The key word here is “Gather”. Not “push”, not “grab”, not “attack”. The way we describe it to clients is that they want to create their own gravity. They need outside objects to be attracted to their gravity and be pulled in. Push marketing doesn’t build relationships in social media, Pull marketing does.

The second point we make is that a Gatherer is focused on the long term. A Gatherer who simply goes and collects what crops are available at that moment and then stops will soon starve. It is an ongoing, never ending process. In this particular case what we first did was listen some more, but this time instead of all these automated tools we put real people in place who were directed to follow a very specific list of people in twitter (the various interest pools made up the lists) and simply “be social”.

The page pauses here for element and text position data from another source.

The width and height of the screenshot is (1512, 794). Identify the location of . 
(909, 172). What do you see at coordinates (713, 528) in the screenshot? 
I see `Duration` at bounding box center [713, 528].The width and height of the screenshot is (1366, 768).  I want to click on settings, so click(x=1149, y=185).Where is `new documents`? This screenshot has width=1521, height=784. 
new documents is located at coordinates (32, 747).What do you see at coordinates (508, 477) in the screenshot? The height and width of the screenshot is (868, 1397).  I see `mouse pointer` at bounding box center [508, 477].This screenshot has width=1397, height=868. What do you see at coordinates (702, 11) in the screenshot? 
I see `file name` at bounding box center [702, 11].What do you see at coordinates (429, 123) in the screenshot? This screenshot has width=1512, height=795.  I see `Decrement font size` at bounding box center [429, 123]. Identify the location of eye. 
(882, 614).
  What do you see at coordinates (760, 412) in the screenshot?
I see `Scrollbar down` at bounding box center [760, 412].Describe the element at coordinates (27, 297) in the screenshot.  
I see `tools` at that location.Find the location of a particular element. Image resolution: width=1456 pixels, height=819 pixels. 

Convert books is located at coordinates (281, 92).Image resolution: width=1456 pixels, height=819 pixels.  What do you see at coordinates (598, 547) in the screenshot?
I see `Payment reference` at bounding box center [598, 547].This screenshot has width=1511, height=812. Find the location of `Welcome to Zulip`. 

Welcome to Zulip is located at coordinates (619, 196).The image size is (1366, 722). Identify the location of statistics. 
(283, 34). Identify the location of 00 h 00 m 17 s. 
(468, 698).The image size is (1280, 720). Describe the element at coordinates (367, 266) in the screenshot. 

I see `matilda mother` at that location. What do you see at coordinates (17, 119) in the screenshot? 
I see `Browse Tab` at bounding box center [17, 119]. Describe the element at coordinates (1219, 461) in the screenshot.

There was no selling, no marketing, and no unsolicited mentions of the product. We just wanted our people to get to know their list of people and interact as they would normally; the only thing they were prohibited from doing was trying to sell to someone. Otherwise, they could talk about their jobs if they liked. They could say that they came into the group initially through a research exercise if they wanted. If they had something of value to offer, however inane or obscure, they were to do so. Essentially, be themselves.

They did this for 2 months. At the end of this time our people ‘understood’ their associated pool at a very personal level. They related to them. They had real, actual relationships with them. I want you to think about the power of that for a moment. You now have a handful of people within your company that understand your customers and prospects at a very core level, but more importantly who have trusted relationships with them.

The main thing to understand, although not really critical to the success of the program, is that in most of the cases our people completely exposed themselves and their motives during those 2 months. You know who cared? No one. Not one single person.

And while not originally a part of our strategy, those individuals were kept on at the client to continue engaging with their pools. It turned out that people were more than willing to now answer questions if we had one. “What do you think about x idea?” “How about this other product we’re working on?” Through the simple act of building those relationships we built pools of advocates that we never expected.

People want to feel respected, and a part of something, and to feel special. The fact that we valued their opinion, or rather; that someone they now knew and liked valued their opinion was great to them. In addition, another unintended consequence of the program was that our people over time became de-facto customer service agents. Since everyone in their pool knew what they did and who they worked for, they invariably started getting questions. “Who should I call for x?”, “Where can I buy…”, etc. These people now work on the customer service team at that client by the way.

As for the marketing side of things? Using our analytics, they now knew how to find and target seemingly unrelated people in social media that would have a high likelihood of being interested in their product. They now knew pools of advocates that they could “recognize & incentivize” (another mantra we use in discussing advocate programs). Information is great, but knowledge is better….and wisdom? Well, that’s priceless.

Evolving Your Program

So what’s next? In addition to the constant organic growth of these programs we also add on new pool sectors by repeating the cycle with variations we’ve gleaned from the previous round of research. The stage we’re at now is trying to consolidate our knowledge of all the platforms these pools of people interact on (is this Twitter user also on Facebook?

If so, is there additional information available there we can gather that would improve our insights or build new pools?). And what’s really cool is we’re trying to….oh, perhaps I shouldn’t give *all* our secrets away. What I will say is that this methodology is not restricted to large enterprises with piles of cash, it works just as well for the solo basement entrepreneur. Hunter-Gatherer Programs, it’s what’s for dinner.